Step 1. Ensure that you have the dataset file named `transactions.csv` in the current directory.

The dataset is a subset of https://www.kaggle.com/ealaxi/paysim1/version/2 which was originally generated as part of the following research:

E. A. Lopez-Rojas , A. Elmir, and S. Axelsson. "PaySim: A financial mobile money simulator for fraud detection". In: The 28th European Modeling and Simulation Symposium-EMSS, Larnaca, Cyprus. 2016

Step 2. Complete the following exercises.

0. Read the dataset (`transactions.csv`) as a Pandas dataframe. Note that the first row of the CSV contains the column names.

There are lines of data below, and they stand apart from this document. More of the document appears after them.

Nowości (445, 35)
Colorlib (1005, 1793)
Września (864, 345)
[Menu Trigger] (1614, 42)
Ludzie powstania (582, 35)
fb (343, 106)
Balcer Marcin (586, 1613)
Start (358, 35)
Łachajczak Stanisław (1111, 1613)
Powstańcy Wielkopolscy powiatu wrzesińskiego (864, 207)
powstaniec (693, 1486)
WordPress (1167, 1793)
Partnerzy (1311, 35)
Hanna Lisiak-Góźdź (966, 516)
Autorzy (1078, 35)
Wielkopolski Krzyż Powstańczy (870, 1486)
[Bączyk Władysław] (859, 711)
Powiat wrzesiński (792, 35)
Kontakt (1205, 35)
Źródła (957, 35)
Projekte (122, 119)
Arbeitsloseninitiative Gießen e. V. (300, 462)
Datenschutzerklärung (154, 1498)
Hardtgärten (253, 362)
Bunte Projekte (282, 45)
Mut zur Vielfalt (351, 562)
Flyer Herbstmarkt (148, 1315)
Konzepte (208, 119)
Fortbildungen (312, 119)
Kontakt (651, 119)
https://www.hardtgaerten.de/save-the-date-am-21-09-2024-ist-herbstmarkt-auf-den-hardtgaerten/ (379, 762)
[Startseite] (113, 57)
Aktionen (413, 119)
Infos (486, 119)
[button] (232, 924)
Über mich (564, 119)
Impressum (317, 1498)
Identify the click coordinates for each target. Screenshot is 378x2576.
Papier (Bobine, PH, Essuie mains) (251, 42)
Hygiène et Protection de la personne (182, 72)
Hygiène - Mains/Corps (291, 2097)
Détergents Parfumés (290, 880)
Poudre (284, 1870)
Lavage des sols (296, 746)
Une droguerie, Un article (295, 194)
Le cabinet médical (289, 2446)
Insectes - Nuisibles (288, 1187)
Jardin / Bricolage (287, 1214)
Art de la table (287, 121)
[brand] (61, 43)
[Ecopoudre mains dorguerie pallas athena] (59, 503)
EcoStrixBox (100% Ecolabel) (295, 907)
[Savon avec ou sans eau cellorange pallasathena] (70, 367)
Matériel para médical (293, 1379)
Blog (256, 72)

0. Return the column names as a list from the dataframe.

0. Return the first k rows from the dataframe.

0. Return a random sample of k rows from the dataframe.

0. Return a list of the unique transaction types.

0. Return a Pandas series of the top 10 transaction destinations with frequencies.

0. Return all the rows from the dataframe for which fraud was detected.

0. Bonus. Return a dataframe that contains the number of distinct destinations that each source has interacted with to, sorted in descending order. You will find [groupby](https://pandas.pydata.org/pandas-docs/stable/reference/api/pandas.DataFrame.groupby.html) and [agg](https://pandas.pydata.org/pandas-docs/stable/reference/api/pandas.core.groupby.DataFrameGroupBy.aggregate.html) useful. The predefined aggregate functions are under `pandas.core.groupby.GroupBy.*`. See the [left hand column](https://pandas.pydata.org/pandas-docs/stable/reference/api/pandas.core.groupby.DataFrameGroupBy.nunique.html).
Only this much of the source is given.